What you should do: Every record below needs to be retyped exactly as it appears.

■ ■ ■

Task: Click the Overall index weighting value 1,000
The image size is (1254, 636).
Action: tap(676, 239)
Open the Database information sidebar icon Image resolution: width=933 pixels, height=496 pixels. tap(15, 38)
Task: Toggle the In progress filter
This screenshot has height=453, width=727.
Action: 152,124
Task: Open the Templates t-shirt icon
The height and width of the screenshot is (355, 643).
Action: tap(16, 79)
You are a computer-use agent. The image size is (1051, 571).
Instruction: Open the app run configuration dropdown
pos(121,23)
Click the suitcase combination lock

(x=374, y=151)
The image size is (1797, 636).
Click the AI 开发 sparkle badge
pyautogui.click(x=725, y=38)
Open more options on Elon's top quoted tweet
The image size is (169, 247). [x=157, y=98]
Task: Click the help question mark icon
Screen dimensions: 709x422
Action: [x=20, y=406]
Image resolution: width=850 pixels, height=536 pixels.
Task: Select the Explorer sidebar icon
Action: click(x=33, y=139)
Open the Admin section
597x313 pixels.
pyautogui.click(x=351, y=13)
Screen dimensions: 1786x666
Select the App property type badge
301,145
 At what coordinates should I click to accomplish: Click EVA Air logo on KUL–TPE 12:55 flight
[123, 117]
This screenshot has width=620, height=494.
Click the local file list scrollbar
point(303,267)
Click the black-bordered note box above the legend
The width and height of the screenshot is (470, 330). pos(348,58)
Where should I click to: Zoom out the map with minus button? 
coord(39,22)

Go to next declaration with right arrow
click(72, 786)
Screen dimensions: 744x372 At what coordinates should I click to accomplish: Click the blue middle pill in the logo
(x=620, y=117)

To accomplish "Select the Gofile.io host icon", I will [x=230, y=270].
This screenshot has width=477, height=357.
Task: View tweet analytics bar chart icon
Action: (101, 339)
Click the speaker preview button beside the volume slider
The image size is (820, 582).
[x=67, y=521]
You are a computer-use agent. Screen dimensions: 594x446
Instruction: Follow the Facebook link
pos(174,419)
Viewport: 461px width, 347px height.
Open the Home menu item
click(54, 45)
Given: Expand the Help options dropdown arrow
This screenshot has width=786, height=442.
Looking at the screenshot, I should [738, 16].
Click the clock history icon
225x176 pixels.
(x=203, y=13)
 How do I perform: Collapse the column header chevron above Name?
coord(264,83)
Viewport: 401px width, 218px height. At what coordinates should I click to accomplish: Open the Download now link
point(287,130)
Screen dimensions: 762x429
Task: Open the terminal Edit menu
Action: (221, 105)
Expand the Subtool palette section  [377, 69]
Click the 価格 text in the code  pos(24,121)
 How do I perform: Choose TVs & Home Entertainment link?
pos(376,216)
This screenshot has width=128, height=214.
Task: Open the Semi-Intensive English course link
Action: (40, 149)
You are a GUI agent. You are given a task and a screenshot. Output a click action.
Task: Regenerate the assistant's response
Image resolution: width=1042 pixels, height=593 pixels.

■ ■ ■

Exercise result:
Task: Click the Overall index weighting value 1,000
The image size is (1254, 636).
Action: tap(676, 239)
Open the Database information sidebar icon Image resolution: width=933 pixels, height=496 pixels. tap(15, 38)
Task: Toggle the In progress filter
This screenshot has height=453, width=727.
Action: 152,124
Task: Open the Templates t-shirt icon
The height and width of the screenshot is (355, 643).
Action: tap(16, 79)
You are a computer-use agent. The image size is (1051, 571).
Instruction: Open the app run configuration dropdown
pos(121,23)
Click the suitcase combination lock

(x=374, y=151)
The image size is (1797, 636).
Click the AI 开发 sparkle badge
pyautogui.click(x=725, y=38)
Open more options on Elon's top quoted tweet
The image size is (169, 247). [x=157, y=98]
Task: Click the help question mark icon
Screen dimensions: 709x422
Action: [x=20, y=406]
Image resolution: width=850 pixels, height=536 pixels.
Task: Select the Explorer sidebar icon
Action: click(x=33, y=139)
Open the Admin section
597x313 pixels.
pyautogui.click(x=351, y=13)
Screen dimensions: 1786x666
Select the App property type badge
301,145
 At what coordinates should I click to accomplish: Click EVA Air logo on KUL–TPE 12:55 flight
[123, 117]
This screenshot has width=620, height=494.
Click the local file list scrollbar
point(303,267)
Click the black-bordered note box above the legend
The width and height of the screenshot is (470, 330). pos(348,58)
Where should I click to: Zoom out the map with minus button? 
coord(39,22)

Go to next declaration with right arrow
click(72, 786)
Screen dimensions: 744x372 At what coordinates should I click to accomplish: Click the blue middle pill in the logo
(x=620, y=117)

To accomplish "Select the Gofile.io host icon", I will [x=230, y=270].
This screenshot has width=477, height=357.
Task: View tweet analytics bar chart icon
Action: (101, 339)
Click the speaker preview button beside the volume slider
The image size is (820, 582).
[x=67, y=521]
You are a computer-use agent. Screen dimensions: 594x446
Instruction: Follow the Facebook link
pos(174,419)
Viewport: 461px width, 347px height.
Open the Home menu item
click(54, 45)
Given: Expand the Help options dropdown arrow
This screenshot has width=786, height=442.
Looking at the screenshot, I should [738, 16].
Click the clock history icon
225x176 pixels.
(x=203, y=13)
 How do I perform: Collapse the column header chevron above Name?
coord(264,83)
Viewport: 401px width, 218px height. At what coordinates should I click to accomplish: Open the Download now link
point(287,130)
Screen dimensions: 762x429
Task: Open the terminal Edit menu
Action: (221, 105)
Expand the Subtool palette section  [377, 69]
Click the 価格 text in the code  pos(24,121)
 How do I perform: Choose TVs & Home Entertainment link?
pos(376,216)
This screenshot has width=128, height=214.
Task: Open the Semi-Intensive English course link
Action: (40, 149)
You are a GUI agent. You are given a task and a screenshot. Output a click action.
Task: Regenerate the assistant's response
Image resolution: width=1042 pixels, height=593 pixels.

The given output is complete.